Mitochondrial Fh1 is necessary for efficient leukemia establishment but is not required for AML propagation. (A) Control, Fh1^fl/fl;FH^Cyt (i.e., Control;FH^Cyt), and Fh1^fl/fl;FH^Cyt;Vav-iCre FL LSK cells were co-transduced with Meis1 and Hoxa9 retroviruses and serially replated. 100,000 c-Kit⁺ preleukemic cells were transplanted into sublethally irradiated recipient mice. (B) CFC counts at each replating. Data are mean ± SEM. n = 6–8 per genotype. (C) Kaplan-Meier survival curve of primary recipient mice. n = 8–10 recipients per genotype and 4 donors per genotype. ***, P < 0.001 (log-rank [Mantel-Cox] test). (D) Control and Fh1^fl/fl;FH^Cyt;Mx1-Cre FL LSK cells were co-transduced with Meis1 and Hoxa9 retroviruses and serially replated. The resultant preleukemic cells were transplanted into sublethally irradiated recipients. Once leukemic CD45.2⁺ cells reached 20% in the PB of recipient mice, the recipients received eight doses of pIpC. 10,000 LICs (CD45.2⁺c-Kit⁺) from primary recipients were transplanted into secondary recipients. (E) Kaplan-Meier survival curve of primary recipient mice. pIpC treatment was initiated 5 wk after transplantation. n = 5–7 recipients per genotype. (F) Percentage of CD45.2⁺ cells in BM of primary recipient mice with terminal leukemia.
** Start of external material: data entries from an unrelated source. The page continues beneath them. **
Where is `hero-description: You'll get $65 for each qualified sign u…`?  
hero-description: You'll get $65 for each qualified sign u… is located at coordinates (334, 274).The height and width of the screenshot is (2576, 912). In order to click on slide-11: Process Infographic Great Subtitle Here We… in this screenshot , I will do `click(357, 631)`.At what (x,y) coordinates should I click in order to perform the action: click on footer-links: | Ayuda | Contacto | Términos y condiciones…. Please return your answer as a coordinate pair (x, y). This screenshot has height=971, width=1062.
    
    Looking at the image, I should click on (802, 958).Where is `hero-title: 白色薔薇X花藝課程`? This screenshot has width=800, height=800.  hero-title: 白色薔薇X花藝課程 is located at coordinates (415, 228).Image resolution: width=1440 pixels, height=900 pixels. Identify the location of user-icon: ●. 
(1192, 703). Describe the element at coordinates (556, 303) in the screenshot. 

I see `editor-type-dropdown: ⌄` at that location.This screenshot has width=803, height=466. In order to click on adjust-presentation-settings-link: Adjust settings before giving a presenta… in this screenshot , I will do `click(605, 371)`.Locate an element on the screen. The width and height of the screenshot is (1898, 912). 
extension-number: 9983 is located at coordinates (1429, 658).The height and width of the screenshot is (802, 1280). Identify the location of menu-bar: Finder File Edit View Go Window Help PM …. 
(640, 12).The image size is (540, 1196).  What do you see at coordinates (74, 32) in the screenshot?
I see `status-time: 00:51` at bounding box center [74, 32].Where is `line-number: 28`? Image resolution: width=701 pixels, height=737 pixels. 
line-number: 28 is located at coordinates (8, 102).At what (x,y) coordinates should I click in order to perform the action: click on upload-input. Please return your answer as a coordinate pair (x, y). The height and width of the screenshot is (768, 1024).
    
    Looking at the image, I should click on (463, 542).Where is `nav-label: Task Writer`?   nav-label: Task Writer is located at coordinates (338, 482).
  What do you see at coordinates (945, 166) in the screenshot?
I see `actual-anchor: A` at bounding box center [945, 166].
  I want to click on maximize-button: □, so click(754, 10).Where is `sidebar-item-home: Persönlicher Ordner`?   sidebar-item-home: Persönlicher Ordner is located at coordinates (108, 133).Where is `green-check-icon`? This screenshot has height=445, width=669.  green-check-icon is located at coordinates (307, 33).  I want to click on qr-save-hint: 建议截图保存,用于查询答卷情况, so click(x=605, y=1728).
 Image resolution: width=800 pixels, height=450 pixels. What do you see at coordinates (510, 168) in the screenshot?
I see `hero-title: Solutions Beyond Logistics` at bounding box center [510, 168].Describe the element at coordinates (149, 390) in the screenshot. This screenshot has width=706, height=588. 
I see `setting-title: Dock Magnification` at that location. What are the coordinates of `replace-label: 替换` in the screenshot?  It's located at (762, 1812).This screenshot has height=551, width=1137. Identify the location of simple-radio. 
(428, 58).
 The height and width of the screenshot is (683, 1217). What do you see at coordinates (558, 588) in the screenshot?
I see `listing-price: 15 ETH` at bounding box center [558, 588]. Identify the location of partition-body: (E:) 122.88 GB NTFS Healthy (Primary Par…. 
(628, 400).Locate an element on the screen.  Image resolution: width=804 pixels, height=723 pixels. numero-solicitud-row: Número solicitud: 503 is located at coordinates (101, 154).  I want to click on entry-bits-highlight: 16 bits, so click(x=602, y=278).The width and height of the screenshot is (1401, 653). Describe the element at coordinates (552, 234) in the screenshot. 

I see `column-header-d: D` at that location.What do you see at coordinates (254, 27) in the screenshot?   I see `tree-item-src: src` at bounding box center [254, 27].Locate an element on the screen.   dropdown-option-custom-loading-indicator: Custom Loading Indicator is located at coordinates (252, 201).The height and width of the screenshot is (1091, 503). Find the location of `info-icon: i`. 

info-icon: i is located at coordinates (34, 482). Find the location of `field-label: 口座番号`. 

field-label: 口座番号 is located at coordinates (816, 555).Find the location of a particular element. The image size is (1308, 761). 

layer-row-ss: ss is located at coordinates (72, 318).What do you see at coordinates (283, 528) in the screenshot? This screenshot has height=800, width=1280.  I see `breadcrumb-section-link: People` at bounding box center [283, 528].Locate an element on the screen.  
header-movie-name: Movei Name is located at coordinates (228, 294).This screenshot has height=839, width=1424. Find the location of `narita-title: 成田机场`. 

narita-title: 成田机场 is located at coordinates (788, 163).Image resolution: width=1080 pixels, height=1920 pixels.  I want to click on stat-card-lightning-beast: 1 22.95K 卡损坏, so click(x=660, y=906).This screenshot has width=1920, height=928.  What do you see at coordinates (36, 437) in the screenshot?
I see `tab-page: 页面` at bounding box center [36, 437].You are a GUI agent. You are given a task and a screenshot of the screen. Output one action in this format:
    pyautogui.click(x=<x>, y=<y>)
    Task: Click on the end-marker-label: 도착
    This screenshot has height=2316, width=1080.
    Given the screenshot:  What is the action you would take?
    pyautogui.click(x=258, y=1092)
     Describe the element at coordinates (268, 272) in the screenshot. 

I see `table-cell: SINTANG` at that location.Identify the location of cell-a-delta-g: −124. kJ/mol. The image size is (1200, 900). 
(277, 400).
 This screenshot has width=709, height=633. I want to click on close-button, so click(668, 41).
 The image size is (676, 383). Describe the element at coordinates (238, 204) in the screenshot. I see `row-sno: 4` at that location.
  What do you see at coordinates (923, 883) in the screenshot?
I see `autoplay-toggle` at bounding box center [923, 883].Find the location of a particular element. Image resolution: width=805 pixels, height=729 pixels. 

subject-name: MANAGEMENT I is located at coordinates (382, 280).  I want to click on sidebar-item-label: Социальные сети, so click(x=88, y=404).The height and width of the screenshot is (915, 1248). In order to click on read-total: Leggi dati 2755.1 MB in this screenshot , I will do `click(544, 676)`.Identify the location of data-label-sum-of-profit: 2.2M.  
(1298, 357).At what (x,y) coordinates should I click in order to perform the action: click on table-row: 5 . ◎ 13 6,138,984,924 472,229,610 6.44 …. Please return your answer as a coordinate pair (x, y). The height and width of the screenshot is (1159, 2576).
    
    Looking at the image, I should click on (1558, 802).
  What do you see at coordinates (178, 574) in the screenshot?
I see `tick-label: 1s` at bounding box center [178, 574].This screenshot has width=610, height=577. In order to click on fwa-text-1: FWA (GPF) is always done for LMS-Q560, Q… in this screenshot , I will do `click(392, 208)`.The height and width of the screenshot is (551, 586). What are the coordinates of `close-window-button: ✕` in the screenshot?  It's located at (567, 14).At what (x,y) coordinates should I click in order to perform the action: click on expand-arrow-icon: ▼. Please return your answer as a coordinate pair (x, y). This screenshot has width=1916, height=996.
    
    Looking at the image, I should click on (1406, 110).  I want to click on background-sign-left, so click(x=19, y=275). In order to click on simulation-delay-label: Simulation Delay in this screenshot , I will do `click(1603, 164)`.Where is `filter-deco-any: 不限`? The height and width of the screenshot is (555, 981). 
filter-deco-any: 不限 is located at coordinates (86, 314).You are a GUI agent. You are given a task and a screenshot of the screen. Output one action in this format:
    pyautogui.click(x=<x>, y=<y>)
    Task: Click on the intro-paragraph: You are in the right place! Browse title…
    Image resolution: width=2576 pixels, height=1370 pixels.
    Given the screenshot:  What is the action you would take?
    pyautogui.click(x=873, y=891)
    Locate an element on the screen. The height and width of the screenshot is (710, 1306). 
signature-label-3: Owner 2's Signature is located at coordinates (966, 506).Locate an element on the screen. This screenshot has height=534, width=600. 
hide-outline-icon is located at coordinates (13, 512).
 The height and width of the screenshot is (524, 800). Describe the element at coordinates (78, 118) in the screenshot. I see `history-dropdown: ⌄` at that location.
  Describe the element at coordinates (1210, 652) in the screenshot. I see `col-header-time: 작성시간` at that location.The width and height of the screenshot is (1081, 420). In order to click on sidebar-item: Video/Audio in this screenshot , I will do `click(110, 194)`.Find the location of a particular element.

Data are mean ± SEM. n = 5–7 recipients per genotype. (G) Genomic PCR assessing Fh1 deletion before pIpC (top) and after pIpC (bottom) treatment. Δ, excised allele; fl, undeleted conditional allele. (H) OCR in LICs isolated from the BM of primary recipients treated with pIpC. OCR was assayed as described in Fig 2 A. Data are mean ± SEM. n = 3–5. *, P < 0.05 (Mann-Whitney U test). (I) Kaplan-Meier survival curve of secondary recipients transplanted with LICs sorted from leukemic primary recipients. n = 10 per genotype. (J) Representative gel showing PCR amplification of genomic DNA from the total BM of secondary recipients with terminal leukemia.